Le principe de spécialité : clé de voûte de la concurrence loyale
Le droit français impose de relier chaque marque à des produits ou services précis. Cette exigence, issue du principe de spécialité, sert de garde-fou : elle évite qu’un déposant privatise un mot ou un logo pour tous les secteurs. Ainsi, la référence « Mont Blanc » peut identifier des entremets sans interdire son usage pour des stylos. Le consommateur y gagne une information fiable sur l’origine commerciale, tandis que les acteurs économiques conservent un vocabulaire commun.
En pratique, l’INPI rejette tout dépôt vague ou trop englobant. Le monopole reste donc proportionné au besoin réel de l’entreprise. Grâce à cette règle, la courbe entre protection et marché libre reste équilibrée : la marque signale l’origine, mais ne fige pas l’innovation des concurrents.
Quand la marque de renommée bouscule la spécialité
Cependant, certaines marques dépassent leur catégorie initiale. Leur éclat leur confère une renommée telle qu’elles rayonnent au-delà des produits visés au dépôt. Pour préserver cette valeur, le Code de la propriété intellectuelle autorise leur titulaire à agir contre des atteintes commises hors spécialité, lorsqu’un tiers cherche à profiter indûment de la réputation du signe ou à l’affaiblir.
La CJUE l’a rappelé dans l’arrêt ÖKO-Test : si un fabricant de dentifrice continue d’apposer un label après expiration de sa licence, il exploite la notoriété acquise et porte préjudice au caractère distinctif de la marque-label. De même, le logo « Tongue and Lips » des Rolling Stones, célèbre bien au-delà du textile, obtient une large protection contre des imitations mêlant un drapeau breton.
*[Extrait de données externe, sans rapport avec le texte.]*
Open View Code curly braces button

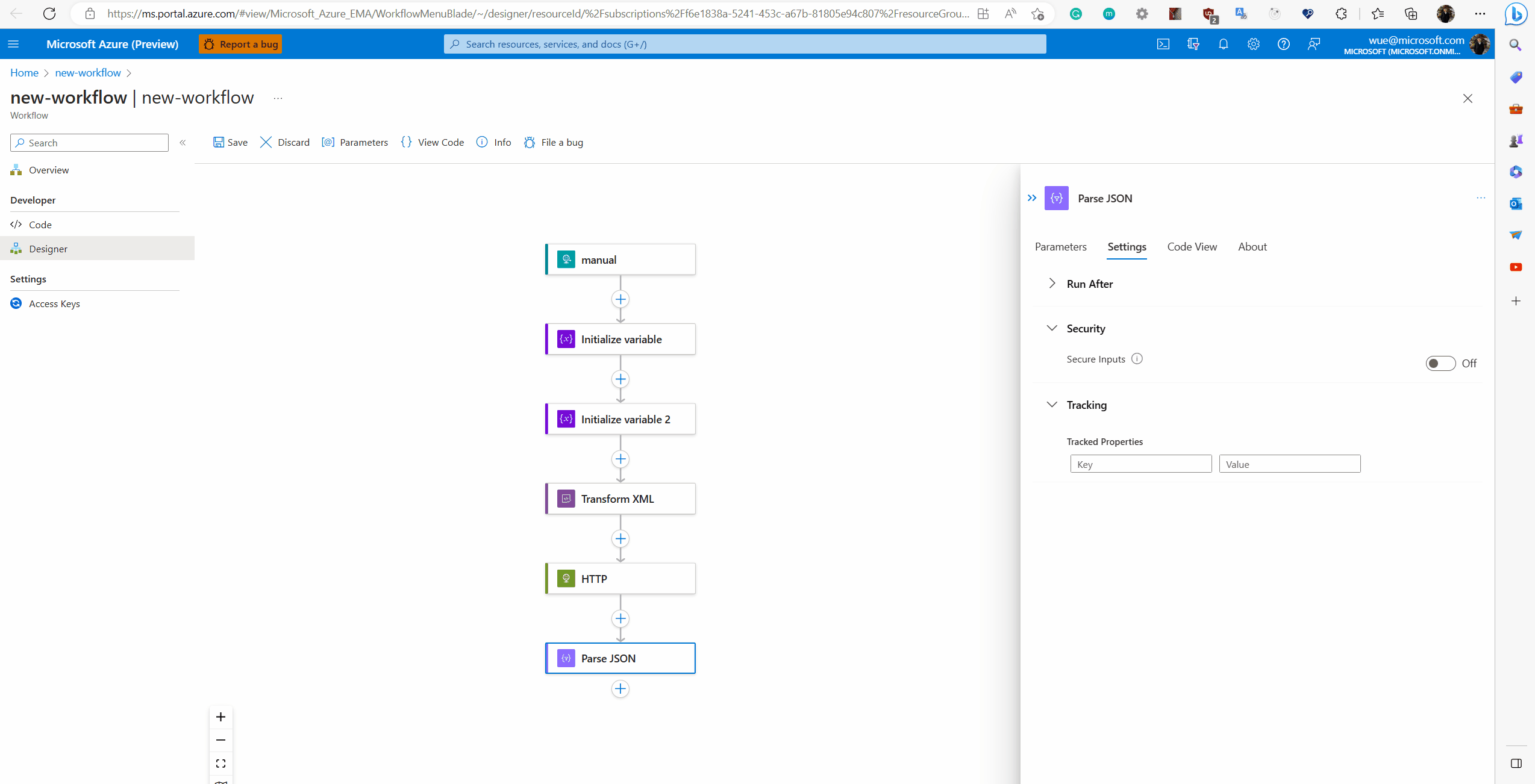407,142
La logique est simple : plus une marque polarise l’attention du public, plus le risque de parasitisme grandit ; la loi élargit donc le bouclier, mais exige la preuve d’un profit ou d’un préjudice injustifié.
Définir et prouver la renommée : un défi pratique
Reconnaître qu’un signe est « renommé » ne relève pas de l’intuition ; le juge apprécie des indicateurs concrets. Il examine la part de marché, l’intensité de la communication, la durée d’usage et les investissements publicitaires.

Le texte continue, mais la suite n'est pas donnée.